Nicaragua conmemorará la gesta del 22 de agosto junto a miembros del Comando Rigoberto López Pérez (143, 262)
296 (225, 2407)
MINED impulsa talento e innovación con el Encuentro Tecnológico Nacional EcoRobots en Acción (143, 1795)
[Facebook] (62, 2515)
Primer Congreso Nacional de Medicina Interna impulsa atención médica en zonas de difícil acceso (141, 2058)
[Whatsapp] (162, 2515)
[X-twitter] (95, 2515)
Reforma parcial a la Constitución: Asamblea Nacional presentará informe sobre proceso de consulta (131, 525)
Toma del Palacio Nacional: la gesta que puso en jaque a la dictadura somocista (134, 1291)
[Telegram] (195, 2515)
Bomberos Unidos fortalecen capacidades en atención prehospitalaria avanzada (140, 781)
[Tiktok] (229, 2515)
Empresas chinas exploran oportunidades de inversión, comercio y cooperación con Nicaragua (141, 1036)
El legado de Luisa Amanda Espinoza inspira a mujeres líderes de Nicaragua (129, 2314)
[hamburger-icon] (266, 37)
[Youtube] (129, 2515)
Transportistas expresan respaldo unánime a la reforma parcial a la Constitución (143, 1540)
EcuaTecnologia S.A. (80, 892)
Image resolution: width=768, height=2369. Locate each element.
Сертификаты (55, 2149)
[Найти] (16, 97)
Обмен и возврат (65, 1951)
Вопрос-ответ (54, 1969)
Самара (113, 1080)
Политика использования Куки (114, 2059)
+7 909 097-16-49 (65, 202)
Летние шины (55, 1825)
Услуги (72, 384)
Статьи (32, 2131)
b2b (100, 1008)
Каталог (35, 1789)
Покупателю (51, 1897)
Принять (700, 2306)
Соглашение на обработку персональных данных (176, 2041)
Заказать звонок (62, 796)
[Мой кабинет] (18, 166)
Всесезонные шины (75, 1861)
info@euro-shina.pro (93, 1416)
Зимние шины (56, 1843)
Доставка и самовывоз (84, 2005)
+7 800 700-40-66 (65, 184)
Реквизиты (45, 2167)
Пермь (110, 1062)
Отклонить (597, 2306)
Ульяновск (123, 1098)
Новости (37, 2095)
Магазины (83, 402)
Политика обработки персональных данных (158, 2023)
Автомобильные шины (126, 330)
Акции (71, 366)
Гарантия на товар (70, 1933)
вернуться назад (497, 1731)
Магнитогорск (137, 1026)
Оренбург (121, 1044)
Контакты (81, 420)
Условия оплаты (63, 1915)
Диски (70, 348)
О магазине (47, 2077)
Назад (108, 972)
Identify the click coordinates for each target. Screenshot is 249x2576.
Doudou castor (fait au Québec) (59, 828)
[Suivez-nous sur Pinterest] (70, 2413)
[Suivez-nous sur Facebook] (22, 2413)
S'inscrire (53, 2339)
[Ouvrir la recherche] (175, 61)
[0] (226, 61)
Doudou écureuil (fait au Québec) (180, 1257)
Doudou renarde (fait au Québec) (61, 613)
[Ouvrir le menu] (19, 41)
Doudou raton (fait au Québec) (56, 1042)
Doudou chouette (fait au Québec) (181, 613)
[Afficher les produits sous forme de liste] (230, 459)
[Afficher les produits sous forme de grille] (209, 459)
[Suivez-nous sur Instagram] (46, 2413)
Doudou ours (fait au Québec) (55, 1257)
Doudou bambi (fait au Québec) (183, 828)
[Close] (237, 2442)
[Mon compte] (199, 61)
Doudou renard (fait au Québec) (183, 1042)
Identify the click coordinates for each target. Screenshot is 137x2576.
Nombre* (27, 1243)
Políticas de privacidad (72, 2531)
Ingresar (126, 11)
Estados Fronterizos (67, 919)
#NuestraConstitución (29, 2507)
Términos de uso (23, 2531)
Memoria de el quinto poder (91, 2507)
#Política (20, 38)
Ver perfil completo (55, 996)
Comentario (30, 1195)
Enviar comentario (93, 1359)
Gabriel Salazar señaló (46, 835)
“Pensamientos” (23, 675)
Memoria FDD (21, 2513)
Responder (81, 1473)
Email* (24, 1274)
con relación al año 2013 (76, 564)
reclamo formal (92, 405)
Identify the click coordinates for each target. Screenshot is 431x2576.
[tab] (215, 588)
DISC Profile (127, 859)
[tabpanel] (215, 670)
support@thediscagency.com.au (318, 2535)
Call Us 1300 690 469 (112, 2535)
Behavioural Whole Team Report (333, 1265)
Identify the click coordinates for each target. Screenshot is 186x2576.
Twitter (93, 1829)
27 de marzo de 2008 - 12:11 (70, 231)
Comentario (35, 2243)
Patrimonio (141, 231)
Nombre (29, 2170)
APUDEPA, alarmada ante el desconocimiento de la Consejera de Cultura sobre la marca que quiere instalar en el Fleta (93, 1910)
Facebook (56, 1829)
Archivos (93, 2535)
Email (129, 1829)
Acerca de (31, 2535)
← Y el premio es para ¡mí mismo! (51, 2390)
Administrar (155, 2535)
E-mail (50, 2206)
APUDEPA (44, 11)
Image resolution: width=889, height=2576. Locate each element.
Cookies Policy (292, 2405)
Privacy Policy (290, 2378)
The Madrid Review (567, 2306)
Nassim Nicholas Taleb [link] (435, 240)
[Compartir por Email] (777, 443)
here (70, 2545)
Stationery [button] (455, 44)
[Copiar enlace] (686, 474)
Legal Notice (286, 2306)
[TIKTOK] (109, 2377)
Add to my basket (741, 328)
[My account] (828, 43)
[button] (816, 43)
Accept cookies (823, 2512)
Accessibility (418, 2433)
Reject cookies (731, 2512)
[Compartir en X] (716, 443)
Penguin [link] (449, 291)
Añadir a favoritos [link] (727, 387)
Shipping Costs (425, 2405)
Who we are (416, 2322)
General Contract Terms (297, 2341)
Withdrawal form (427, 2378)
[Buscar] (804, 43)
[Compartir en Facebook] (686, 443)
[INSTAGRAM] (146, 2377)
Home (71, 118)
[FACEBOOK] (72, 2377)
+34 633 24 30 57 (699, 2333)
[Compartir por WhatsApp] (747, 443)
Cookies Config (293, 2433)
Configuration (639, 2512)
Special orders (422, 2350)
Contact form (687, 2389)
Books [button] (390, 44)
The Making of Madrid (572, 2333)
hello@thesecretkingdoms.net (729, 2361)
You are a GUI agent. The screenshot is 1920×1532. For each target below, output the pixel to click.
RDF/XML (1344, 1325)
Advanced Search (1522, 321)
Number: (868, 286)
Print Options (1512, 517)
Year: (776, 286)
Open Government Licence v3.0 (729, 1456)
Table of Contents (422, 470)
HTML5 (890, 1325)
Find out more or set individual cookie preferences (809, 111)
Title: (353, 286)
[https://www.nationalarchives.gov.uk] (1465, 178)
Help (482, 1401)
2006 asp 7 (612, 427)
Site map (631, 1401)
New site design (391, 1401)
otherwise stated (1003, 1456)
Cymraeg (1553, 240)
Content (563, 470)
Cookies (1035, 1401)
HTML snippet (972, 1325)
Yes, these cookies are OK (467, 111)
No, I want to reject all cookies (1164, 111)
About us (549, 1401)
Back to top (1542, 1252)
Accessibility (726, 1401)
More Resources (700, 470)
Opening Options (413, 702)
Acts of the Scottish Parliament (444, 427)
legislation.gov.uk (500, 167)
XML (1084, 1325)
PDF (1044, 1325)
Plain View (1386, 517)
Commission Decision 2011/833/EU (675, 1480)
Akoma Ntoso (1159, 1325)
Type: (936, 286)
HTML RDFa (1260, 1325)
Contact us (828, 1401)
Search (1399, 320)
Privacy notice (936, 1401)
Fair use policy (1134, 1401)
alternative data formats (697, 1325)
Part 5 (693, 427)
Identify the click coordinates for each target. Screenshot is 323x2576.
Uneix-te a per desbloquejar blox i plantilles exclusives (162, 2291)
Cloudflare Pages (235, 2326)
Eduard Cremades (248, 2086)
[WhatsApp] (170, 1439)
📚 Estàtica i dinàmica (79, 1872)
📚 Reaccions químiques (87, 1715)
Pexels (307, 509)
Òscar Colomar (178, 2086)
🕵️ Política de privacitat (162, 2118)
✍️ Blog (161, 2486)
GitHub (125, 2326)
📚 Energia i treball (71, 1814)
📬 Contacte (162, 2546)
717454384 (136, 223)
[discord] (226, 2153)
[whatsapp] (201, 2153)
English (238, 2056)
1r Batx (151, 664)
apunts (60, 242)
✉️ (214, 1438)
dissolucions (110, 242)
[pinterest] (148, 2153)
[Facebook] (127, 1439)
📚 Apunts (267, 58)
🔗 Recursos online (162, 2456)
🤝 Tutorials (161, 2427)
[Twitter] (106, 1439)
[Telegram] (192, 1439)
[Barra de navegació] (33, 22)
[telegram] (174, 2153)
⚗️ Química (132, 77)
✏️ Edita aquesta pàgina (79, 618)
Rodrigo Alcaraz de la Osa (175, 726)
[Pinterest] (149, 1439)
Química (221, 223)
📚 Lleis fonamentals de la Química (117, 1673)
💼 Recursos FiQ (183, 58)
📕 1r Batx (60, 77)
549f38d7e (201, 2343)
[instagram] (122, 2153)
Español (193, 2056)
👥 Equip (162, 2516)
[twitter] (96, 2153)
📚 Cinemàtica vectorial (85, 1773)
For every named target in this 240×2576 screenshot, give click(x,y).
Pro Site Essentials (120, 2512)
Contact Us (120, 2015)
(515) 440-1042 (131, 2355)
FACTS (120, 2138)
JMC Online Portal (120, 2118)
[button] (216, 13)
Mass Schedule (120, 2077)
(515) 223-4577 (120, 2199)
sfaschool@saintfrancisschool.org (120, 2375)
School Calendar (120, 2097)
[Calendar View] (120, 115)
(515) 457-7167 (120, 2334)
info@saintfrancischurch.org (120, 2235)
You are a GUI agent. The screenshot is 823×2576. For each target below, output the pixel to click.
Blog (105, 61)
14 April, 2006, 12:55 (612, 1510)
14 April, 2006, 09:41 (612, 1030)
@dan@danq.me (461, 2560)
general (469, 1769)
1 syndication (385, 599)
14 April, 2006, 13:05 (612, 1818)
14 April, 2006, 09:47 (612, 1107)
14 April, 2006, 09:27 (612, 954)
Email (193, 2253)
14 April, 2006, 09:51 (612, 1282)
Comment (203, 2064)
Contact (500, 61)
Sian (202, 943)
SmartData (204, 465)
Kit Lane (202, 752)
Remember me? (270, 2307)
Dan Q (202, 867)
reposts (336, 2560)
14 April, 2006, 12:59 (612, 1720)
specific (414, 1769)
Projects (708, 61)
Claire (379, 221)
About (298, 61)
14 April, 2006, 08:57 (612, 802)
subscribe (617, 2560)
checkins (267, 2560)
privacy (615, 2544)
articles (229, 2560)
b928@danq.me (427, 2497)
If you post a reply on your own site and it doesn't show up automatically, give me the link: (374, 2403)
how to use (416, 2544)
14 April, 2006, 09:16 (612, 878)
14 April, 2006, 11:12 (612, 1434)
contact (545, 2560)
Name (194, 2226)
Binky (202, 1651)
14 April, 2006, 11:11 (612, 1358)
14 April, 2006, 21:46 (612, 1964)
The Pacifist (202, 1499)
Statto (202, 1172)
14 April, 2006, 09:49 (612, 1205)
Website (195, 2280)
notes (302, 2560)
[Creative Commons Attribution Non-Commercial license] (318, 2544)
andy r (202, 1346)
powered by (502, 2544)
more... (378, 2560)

Task to carry out. Return word for word the line with "The Pacifist (202, 1499)" and every line after it through the end of the records above.

Task response.
The Pacifist (202, 1499)
Statto (202, 1172)
14 April, 2006, 09:49 (612, 1205)
Website (195, 2280)
notes (302, 2560)
[Creative Commons Attribution Non-Commercial license] (318, 2544)
andy r (202, 1346)
powered by (502, 2544)
more... (378, 2560)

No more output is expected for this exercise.